» Texto original:
══════════════════════════════

A verdade é que, contrariando os cépticos da aldeia, o Zé Quintolas acertou num javali. Tudo aconteceu há um ano atrás. A noite já tinha caído quando o Zé voltava da tasca. E, apesar do breu e do vinho, ele jura a pés juntos que nunca viu nada com tanta clareza na sua vida. Um suíno com mais de uma tonelada, certamente, mexia-se nos arbustos da beira de estrada. E o Zé nem queria acreditar na sua sorte. Preparou logo a espingarda, pois não queria falhar uma oportunidade tão boa. Apontou a mira aos arbustos. Ensaiou o equilíbrio. Concentrou-se. E pum! O animal tombava depois de um grito. O Zé Quintolas não cabia em si de felicidade. Aliás, desmaiou ali mesmo no asfalto. De felicidade ou da bebedeira. Talvez das duas, não se sabe. Quem chegou a seguir, atraído pelo disparo, presenciou um espectáculo memorável. No asfalto, o Zé Quintolas continuava caído, abraçado à arma e com um sorriso nos lábios. Nos arbustos, a prima Odete gemia com as dores do tiro que levara. Vestia um fato de serapilheira, tinha um copo preso por um elástico em frente à boca e umas orelhas de cartão coladas à nuca numa bandolete. Naquele carnaval, a Odete decidira mascarar-se de javali para afrontar o primo Zé. Só não contava que tropeçasse no fato improvisado e caísse aos arbustos. Não contava, sobretudo, que os olhos toscos do primo lhe confundissem os cento e muitos quilos embrulhados em serapilheira com o lombo de um javali.

“Um dia cacei um javali. Era dia de carnaval”, passou a dizer o Zé. Gargalhadas. Ele nunca soube o que realmente acontecera naquele dia de Carnaval. Assim como nunca soube porque é que a prima Odete deixara de lhe falar.

20 de fevereiro de 2009

Hoje acordei para aqui virada.

Hoje acordei com vontade de criar um blogue. Estranho eu acordar para aí virada. Logo eu que nunca tinha ponderado essa hipótese. Nunca fui de seguir modas e, convenhamos, os blogues estão na moda. Mas, curiosamente, hoje fui atingida. Possuída pelo espírito da blogosfera. E quando um espírito nos possui o melhor é não oferecer resistência.
(Não se iludam com tal mandamento. Este não será mais um blogue esotérico!)
Também não quero ser mais um blogue balofo e desprovido de pertinência. Não quero ser mais um blogue confessional ou auto-biográfico. Não quero pretensiosismos. Snobismos. Aforismos. Ismos, ismos. Não quero ser apenas mais um blogue.

══════════════════════════════

» Registros extraídos:

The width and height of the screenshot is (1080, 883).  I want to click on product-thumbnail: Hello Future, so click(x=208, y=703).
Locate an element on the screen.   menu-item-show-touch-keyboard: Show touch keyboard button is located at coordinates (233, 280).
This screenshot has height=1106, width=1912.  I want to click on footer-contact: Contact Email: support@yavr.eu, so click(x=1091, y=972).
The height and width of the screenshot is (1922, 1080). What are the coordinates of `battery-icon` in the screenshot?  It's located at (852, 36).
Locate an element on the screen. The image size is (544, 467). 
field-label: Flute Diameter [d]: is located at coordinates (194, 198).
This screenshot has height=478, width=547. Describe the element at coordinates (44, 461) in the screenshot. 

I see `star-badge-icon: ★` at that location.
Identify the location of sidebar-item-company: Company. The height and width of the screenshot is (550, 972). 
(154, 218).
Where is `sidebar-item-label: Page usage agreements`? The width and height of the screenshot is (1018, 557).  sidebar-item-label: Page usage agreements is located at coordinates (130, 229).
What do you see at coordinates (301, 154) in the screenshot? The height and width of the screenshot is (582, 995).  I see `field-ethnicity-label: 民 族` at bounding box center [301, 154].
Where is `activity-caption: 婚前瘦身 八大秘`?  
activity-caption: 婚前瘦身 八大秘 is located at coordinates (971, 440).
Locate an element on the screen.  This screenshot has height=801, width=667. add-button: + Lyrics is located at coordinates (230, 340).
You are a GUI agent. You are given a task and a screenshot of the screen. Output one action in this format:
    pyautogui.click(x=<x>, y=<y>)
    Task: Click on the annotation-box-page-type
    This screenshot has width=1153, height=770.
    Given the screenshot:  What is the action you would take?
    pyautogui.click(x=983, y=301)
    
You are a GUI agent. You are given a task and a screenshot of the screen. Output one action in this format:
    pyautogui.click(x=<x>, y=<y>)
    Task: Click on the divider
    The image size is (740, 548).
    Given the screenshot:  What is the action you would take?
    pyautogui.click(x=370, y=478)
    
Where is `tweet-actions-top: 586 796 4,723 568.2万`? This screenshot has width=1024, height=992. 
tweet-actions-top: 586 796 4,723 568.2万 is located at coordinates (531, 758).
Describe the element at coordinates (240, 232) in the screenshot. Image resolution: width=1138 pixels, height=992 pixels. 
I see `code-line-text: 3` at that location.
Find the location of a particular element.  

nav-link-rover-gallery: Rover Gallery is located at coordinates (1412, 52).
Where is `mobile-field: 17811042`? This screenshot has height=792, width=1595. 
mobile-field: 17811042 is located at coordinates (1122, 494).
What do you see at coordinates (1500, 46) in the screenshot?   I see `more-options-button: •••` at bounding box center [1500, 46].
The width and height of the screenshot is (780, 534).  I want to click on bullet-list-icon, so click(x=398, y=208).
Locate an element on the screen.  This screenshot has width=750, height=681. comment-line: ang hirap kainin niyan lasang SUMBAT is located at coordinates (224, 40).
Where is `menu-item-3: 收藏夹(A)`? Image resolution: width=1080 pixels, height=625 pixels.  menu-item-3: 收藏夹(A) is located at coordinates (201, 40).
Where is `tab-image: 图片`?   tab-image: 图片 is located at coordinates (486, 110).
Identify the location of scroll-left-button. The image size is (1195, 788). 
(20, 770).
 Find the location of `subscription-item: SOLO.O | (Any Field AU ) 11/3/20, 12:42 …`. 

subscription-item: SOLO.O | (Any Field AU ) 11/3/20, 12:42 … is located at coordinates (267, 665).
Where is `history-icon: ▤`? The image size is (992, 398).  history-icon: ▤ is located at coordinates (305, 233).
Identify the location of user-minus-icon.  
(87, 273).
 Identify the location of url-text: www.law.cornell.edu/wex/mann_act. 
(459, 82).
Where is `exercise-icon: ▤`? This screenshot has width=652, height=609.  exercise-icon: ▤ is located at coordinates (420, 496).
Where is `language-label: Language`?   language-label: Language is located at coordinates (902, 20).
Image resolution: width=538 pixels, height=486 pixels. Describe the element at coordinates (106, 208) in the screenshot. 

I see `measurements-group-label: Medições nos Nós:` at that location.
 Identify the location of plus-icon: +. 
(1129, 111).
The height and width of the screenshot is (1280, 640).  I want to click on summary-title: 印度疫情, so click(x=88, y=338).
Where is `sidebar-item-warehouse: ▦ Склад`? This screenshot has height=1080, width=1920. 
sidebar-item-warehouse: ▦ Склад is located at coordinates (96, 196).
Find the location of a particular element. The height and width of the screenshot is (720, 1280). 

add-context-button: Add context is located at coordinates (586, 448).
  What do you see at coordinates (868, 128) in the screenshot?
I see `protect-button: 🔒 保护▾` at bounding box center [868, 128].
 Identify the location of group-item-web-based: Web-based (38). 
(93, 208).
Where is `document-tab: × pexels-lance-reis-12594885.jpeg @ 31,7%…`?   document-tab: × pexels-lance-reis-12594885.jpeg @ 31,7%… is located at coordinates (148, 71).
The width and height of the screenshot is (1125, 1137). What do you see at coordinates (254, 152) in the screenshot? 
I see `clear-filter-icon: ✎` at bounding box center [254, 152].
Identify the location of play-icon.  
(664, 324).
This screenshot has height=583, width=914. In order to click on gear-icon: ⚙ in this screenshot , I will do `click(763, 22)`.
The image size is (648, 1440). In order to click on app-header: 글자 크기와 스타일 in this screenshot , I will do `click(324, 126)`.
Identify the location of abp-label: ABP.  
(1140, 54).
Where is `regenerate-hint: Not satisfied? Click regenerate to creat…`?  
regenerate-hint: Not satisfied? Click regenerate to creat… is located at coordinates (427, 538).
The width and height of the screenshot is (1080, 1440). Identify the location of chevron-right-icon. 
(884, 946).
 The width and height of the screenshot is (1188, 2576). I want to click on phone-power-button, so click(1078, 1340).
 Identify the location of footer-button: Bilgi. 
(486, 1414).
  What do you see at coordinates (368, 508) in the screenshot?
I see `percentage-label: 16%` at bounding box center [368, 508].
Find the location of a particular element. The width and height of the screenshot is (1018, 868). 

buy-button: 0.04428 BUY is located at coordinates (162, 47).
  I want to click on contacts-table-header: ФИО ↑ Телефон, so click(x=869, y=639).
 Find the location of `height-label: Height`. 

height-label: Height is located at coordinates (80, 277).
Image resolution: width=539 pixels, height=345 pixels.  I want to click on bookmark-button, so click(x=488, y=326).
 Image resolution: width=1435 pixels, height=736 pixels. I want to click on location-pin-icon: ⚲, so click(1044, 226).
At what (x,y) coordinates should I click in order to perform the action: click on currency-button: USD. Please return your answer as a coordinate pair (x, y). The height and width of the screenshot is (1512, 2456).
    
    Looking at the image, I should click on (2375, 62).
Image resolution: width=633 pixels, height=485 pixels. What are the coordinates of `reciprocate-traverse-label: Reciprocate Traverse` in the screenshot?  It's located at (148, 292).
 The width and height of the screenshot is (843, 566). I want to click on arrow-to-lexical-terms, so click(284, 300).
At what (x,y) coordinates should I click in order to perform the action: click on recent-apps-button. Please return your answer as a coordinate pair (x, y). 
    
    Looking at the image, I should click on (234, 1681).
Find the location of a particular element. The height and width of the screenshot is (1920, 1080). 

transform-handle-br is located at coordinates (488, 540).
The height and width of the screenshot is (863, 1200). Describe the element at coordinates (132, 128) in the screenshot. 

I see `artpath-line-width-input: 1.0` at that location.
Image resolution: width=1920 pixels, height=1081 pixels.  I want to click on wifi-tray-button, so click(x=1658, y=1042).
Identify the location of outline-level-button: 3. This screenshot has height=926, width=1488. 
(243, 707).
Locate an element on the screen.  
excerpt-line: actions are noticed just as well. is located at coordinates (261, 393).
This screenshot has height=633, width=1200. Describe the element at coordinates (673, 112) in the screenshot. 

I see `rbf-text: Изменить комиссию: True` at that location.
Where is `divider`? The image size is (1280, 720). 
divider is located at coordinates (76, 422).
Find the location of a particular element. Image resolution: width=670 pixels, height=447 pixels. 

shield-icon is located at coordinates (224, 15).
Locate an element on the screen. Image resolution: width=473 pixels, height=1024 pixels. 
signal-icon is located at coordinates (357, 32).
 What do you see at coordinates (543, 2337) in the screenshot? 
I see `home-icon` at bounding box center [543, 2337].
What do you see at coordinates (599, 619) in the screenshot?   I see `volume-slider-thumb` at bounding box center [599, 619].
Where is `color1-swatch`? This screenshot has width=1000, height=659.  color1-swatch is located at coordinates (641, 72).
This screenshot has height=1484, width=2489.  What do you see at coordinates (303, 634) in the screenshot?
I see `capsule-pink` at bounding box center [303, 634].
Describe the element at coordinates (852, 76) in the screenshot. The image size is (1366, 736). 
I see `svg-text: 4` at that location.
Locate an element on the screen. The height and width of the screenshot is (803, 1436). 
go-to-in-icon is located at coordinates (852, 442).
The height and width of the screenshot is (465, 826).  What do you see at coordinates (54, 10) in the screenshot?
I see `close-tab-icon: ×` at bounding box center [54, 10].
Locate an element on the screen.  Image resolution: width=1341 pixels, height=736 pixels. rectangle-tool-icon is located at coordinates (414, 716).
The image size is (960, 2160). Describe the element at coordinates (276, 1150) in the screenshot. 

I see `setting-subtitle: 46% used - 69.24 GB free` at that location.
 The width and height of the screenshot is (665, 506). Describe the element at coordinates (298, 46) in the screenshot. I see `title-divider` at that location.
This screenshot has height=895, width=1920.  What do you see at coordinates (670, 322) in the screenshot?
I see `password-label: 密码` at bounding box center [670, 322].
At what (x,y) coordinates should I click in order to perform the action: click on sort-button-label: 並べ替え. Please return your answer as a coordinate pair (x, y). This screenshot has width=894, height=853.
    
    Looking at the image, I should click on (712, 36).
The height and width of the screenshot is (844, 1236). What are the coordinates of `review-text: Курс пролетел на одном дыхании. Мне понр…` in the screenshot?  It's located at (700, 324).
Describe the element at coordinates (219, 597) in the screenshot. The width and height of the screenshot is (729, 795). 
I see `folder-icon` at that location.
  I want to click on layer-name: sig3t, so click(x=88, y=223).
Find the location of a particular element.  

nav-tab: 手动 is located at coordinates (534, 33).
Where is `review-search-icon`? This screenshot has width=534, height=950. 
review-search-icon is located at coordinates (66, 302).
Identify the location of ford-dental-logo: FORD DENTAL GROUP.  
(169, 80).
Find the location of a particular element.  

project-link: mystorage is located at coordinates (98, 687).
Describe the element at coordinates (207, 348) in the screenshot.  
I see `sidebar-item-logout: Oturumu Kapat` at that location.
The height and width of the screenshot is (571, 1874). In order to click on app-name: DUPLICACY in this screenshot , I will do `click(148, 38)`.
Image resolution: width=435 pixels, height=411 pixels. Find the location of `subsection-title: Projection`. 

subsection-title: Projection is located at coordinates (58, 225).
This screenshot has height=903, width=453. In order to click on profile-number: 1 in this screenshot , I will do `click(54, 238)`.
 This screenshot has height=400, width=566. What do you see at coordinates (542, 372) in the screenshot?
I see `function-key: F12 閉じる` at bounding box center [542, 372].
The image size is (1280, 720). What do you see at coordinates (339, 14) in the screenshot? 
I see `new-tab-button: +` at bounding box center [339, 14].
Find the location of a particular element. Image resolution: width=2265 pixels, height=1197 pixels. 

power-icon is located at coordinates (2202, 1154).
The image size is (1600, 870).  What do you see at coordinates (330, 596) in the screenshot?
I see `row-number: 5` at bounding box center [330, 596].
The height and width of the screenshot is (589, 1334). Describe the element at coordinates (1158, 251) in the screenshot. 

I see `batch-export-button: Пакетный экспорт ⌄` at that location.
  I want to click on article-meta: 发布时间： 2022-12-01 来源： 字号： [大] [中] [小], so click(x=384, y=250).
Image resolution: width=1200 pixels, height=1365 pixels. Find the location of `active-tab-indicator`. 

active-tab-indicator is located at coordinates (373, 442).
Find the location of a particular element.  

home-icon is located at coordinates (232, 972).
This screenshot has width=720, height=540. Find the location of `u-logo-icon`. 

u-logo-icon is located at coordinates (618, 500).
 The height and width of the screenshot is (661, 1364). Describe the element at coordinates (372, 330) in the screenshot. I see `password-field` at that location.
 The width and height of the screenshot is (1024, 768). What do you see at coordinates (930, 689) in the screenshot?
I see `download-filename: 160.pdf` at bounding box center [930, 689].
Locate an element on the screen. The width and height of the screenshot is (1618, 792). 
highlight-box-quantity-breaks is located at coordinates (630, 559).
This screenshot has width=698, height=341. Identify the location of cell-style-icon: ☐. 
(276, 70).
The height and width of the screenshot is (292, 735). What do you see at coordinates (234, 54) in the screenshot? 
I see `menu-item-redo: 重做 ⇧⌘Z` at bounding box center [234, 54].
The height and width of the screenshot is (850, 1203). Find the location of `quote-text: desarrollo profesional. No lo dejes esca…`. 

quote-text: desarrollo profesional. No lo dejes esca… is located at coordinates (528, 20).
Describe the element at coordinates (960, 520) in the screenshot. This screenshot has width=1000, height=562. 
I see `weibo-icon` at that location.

══════════════════════════════

» O que fazer:
**A)** Liste, pela ordem em que aparecem no texto, as ações do Zé Quintolas com a espingarda antes do disparo, da preparação da arma até o momento imediatamente anterior ao tiro.
**B)** Retome o texto sobre a criação do blogue a partir da última frase apresentada, mantendo a voz e o tom da autora.

» Respostas por tarefa:
**A)**
1. Preparou logo a espingarda.
2. Apontou a mira aos arbustos.
3. Ensaiou o equilíbrio.
4. Concentrou-se.

**B)**
Também não quero ser O blogue. Lá está, isso seria pretensiosismo.
Sinceramente, não sei o que quero. Ainda não pensei nisso. Primeiro, porque não acordei assim há tanto tempo. E segundo, porque um livro de estilo não se faz do pé para a mão - normalmente faz-se com os pés.
Acho que o mais facil é deixar fluir. Para já, tenciono expôr ao olhar crítico de meio-mundo - ou talvez um pouco menos - algumas das coisas que tenho guardadas na gaveta. Textos, entenda-se.
E só esse propósito, para já, chega-me. Claro que, não querendo aumentar o número de suicídios entre bloggers - já bastante elevado -, talvez intercale textos meus com devarios alheios. Sei lá, coisas que ache interessantes, pateticamente desinteressantes, curiosas, dignas de serem postadas - eis uma palavra que nunca pensei escrever, mas que neste contexto se aplica. Pressinto que o meu léxico vá aumentar substancialmente.
Termino com algo que quero partilhar - chiça, parece que o registo confessional é difícil de contornar. Flor de macieira é o título que dei ao meu primeiro livro, ainda inacabado. O livro que um dia espero publicar. Logo a seguir a ter um filho e plantar uma árvore (uma macieira, quem sabe). Flor de macieira representa, por isso, o que de mais importante tenho guardado na gaveta.
Em breve, a primeira flor desabrochará. Logo a seguir, outra e outra, tantas flores se lhe seguirão, até que a macieira se encha de vaidade. Fértil.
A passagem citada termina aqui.